Bilan

Richemont se défend d’avoir abusé des dérivés sur devises

L’important avertissement sur bénéfice du groupe de luxe genevois ne sanctionne pas l’utilisation de produits utilisant du levier dans les dérivés sur devises, mais résulterait de l’évolution du change franc/euro depuis le 15 janvier.

Le groupe Richemont a annoncé une baisse d’environ 36% du bénéfice net qui sera publié le 22 mai.

Crédits: Keystone

Grosse surprise le 22 avril sur les marchés et parmi les analystes spécialistes du luxe. Conformément aux directives de la Bourse suisse imposant de procéder à un avertissement sur résultat dès qu’une société cotée apprend que son bénéfice sera sensiblement en recul par rapport aux attentes, le groupe Richemont a annoncé une baisse d’environ 36% du bénéfice net qui sera publié le 22 mai avec l’ensemble des comptes de l’exercice 2014/2015 clos le 31 mars.

Soit, tout de même, un recul attendu de 745 millions d’euros – ou quelque 770 millions de francs au change actuel - puisque l’an dernier le groupe genevois, qui publie ses comptes en euros, avait affiché un bénéfice net de 2,07 milliards d’euros.

Le propriétaire, entre autres, des marques Cartier et Piaget a expliqué ce plongeon par « des dépréciations sur instruments financiers, incluant des éléments monétaires et des dérivés. » Tout en précisant que le chiffre d’affaires en monnaies courantes était attendu en hausse de quelque 5%, que le résultat opérationnel était également en progression et que la trésorerie nette de 5,4 milliards d’euros à la clôture des comptes ne serait pas affectée par ce que certains analystes ont qualifié de simple « mésaventure ».

Autre précision : les pertes subies n’étant pas déductibles fiscalement, le taux d’imposition de Richemont va « augmenter de manière significative. »

Liquidités gérées en euros 

Si la nouvelle a surpris, elle n’a étrangement guère perturbé les analystes financiers qui, pour nombre d’entre eux, ont renouvelé leur recommandation d’achat sur le titre. Et pour cause, ce couac financier tient essentiellement à la manière dont Richemont gère sa trésorerie.

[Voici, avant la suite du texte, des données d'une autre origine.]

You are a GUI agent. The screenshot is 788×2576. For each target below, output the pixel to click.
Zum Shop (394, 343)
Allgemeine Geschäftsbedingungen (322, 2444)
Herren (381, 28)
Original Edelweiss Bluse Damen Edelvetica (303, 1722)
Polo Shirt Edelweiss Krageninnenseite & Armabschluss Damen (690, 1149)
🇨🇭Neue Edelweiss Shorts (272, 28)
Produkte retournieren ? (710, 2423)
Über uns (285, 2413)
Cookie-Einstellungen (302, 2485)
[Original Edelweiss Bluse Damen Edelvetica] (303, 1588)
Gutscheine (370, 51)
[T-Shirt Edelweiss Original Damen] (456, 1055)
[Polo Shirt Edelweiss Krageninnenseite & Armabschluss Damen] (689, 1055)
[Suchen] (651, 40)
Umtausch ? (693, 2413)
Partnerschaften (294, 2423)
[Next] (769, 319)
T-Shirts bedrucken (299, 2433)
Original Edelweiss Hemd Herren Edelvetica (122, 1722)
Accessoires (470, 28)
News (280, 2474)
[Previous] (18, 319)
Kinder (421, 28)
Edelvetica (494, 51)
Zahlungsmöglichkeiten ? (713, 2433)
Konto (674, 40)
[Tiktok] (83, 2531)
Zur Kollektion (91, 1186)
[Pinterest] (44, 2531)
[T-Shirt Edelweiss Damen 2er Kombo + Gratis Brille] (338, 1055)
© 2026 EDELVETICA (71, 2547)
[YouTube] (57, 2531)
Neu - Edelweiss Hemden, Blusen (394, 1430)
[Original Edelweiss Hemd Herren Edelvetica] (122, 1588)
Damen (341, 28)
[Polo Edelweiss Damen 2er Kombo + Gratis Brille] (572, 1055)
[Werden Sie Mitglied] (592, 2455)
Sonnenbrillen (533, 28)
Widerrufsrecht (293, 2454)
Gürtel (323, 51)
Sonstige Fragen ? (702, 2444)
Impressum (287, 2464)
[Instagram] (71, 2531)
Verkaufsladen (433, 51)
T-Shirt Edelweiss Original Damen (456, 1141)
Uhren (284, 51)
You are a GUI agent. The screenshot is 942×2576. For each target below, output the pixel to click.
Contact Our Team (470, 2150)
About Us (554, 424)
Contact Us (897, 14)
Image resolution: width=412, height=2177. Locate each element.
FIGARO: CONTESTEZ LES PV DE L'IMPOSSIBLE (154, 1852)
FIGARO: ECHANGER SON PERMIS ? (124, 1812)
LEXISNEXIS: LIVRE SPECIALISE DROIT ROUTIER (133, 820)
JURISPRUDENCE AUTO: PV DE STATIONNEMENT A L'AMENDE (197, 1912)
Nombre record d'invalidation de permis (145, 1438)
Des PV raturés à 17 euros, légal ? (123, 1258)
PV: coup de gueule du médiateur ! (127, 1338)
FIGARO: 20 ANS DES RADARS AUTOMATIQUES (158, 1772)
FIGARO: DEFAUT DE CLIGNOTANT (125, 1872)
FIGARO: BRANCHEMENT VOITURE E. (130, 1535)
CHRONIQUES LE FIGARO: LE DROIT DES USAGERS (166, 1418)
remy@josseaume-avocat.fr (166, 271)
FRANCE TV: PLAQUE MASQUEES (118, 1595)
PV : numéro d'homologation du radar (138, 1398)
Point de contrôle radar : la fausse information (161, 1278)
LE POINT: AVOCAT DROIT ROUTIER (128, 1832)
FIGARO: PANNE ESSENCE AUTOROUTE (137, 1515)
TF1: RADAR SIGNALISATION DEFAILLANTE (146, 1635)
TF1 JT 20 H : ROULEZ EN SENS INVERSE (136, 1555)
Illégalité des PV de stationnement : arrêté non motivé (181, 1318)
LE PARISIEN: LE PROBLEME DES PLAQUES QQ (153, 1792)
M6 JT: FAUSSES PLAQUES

Si la variation de change entre franc suisse et euro a engendré des pertes, c’est que le groupe gérait en euros les liquidités de ses entités suisses. « Ces entités ont donc enregistré des pertes en franc à proportion de la variation de change. »

Le groupe dément avoir utilisé des instruments financiers misant avec levier sur les variations de change entre le franc et la monnaie unique européenne : « Richemont détient 5 milliards d’euros en espèces et fonds monétaires à court terme. Il ne spécule pas avec ces fonds pour augmenter ses profits. » Donc acte.

Le groupe Richemont précise qu’il protège aussi en euros ses ventes en dollar US, en dollar de Hong Kong et en yen. Il ne bénéficie donc pas, à court terme, de l’évaluation de ces devises face à l’euro.

Consolation : si le bénéfice net en euros sera significativement impacté par des couvertures de change qui n’ont pas permis de profiter de la baisse de l’euro, à terme cette baisse devrait toutefois stimuler les ventes dans les autres devises. En outre, les fonds propres exprimés en franc des entités suisses vont augmenter en euro.